来賓挨拶

活力に満ちた社会へ向け、改革に取り組む

内閣総理大臣 村山 富市

村山 富市 内閣総理大臣


  1. 抜本的な構造改革の推進
  2. 現内閣が発足して早くも半年が経過したが、94年は歴史の大きな区切りの年であった。93年7月の総選挙を契機に政治は新しい時代に向かって激動の季節を迎えた。そして紆余曲折を経て94年6月、自社さきがけ連立政権が成立し、これにより55年体制は終結した。
    連立政権は切磋琢磨しながら自己改革を行い、改革の断行をその使命としてこの半年間に政治改革、被爆者援護法、WTO問題等、さまざまな課題を解決してきた。今後も行政改革、経済構造改革等の課題に取り組み、その成果を21世紀への展望に立った礎として行きたい。
    国内経済に関しては、減税が功を奏し個人消費は回復基調にあり、住宅および公共投資も堅調である。企業収益も持ち直しつつあり、景気低迷からはようやく抜け出しつつある。しかし一方で、雇用状況は依然として厳しく、設備投資にも元気はない。経済の先行きは不透明である。
    これまで右肩上がりの成長を前提としてきた日本経済は、アジア諸国の急成長、東欧諸国の自由主義経済圏への参加、欧米諸国経済の再活性化という国際環境の変化の中で、内外価格差や新規創業意欲の減退、さらには他国には類を見ない急速な高齢化の進展により、その競争力を失いつつある。対症療法的な施策ではなく、経済構造の抜本的な改革が必要である。
    行政改革についても同様である。

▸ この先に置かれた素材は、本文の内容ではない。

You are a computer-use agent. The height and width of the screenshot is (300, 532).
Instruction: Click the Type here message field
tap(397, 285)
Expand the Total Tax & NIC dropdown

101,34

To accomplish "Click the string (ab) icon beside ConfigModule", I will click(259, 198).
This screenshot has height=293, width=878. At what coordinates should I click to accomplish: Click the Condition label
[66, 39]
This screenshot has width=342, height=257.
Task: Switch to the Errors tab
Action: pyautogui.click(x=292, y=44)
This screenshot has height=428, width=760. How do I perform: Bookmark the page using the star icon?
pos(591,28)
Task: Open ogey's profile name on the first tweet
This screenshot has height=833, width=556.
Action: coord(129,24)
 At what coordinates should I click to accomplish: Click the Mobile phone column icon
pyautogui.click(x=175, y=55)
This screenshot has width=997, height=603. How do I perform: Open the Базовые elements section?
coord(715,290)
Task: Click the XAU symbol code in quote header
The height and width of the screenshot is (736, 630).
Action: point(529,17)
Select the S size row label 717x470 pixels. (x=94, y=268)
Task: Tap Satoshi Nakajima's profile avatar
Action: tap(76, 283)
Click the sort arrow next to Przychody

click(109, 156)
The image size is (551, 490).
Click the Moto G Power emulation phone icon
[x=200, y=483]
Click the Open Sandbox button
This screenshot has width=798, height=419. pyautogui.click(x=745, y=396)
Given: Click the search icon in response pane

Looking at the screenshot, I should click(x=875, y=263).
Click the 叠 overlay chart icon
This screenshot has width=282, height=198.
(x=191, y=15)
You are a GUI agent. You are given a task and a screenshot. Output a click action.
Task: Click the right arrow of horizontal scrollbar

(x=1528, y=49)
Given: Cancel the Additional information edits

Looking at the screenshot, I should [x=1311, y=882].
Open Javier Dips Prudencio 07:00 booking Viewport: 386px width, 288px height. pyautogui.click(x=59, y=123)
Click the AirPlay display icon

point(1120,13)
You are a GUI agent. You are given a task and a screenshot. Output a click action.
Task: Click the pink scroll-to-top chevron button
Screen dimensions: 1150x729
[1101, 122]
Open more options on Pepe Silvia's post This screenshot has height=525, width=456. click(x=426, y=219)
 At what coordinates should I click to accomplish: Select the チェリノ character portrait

現在の制度は今日の日本の繁栄を築き上げたが、民間企業がリストラに取り組む現在、行政も新しい時代の展開ということで、地方分権、特殊法人の見直し、情報公開に積極的に取り組み、個性豊かで活力にみちた社会を築くための効率的な組織としての改革を進めるべきである。行政改革委員会の委員長には、経団連の前副会長である飯田庸太郎氏にご就任いただいた。具体的な取り組みにあたって、その手腕を十分に発揮され、活躍されることを期待している。

  3. 創造性を発揮できる環境の整備
  4. また、アジア諸国の工業化が急速に進む現在、日本が国際社会との調和を図りつつ経済的発展を継続するためには、産業構造の転換が必要である。日本経済の競争力を殺ぐ内外価格差の縮小、さらには雇用の鍵を握る新たな産業分野の発展のため、産業構造転換雇用対策本部を設置し、私自身がその本部長に就任し、この問題に取り組んでいる。
    さらに民間企業の独創性を妨げるさまざまな規制に関しては、95年3月までに規制緩和5カ年計画を策定する予定である。経団連からも規制緩和に関してはさまざまな要望をいただいており、可能な限り採り入れ効果ある計画にしていきたい。
    新産業に関しては、意欲と創造性を持つ中小企業やベンチャービジネスを支援する環境整備の諸施策を、95年度予算にも盛り込んでいる。また若者や高齢者が出入りしやすい柔軟な労働市場の形成、未来のフロンティアである科学技術の振興、研究開発基盤の強化、高度情報化社会に向けたさまざまな施策に取り組んでいく所存である。

  5. 日本にふさわしい形での国際貢献
  6. 冷戦終了後、世界は変換期に特有の不透明さを示している。次の時代の展望は明確でない。このような状況において国際社会で日本の果たす役割は従来より大きくなり、まさに日本にふさわしい形での国際貢献が求められている。
    具体的には日本が目指すところである軍備なき世界の実現にむけ、核や大量破壊兵器の不拡散への努力、経済力や技術力を活かした環境、貧困、エイズ、人口等の問題への取り組み、さらには冷戦後の国際社会の平和の拠り所である国連への積極的協力等、より責任ある役割を分担していかなければならない。
    WTOは95年1月1日に発足するが、日本がその恩恵により経済的発展を享受することができた自由貿易体制の堅持と一層の発展に貢献していきたい。
    また11月、インドネシアでのAPECの非公式会議に出席したが、将来の発展に向けて各国とも、貿易と投資の自由化推進に協力していくことで合意を得た。95年は日本が議長国を務める予定であり、アジア太平洋地域の平和と安定、発展のために関係国とともに努力していきたい。

  7. 戦後50年を踏まえた新しい国づくり
  8. アメリカに関しては、日米は以前より政治、経済、文化のあらゆる面で深い関係にあり相互に不可欠な存在であり、より前向きな協力関係を築いていきたい。95年には渡米し、クリントン大統領と会談する予定である。忌憚のない意見交換を行い、戦後50年を一区切りとして長期的な日米関係の展望を見いだしてきたい。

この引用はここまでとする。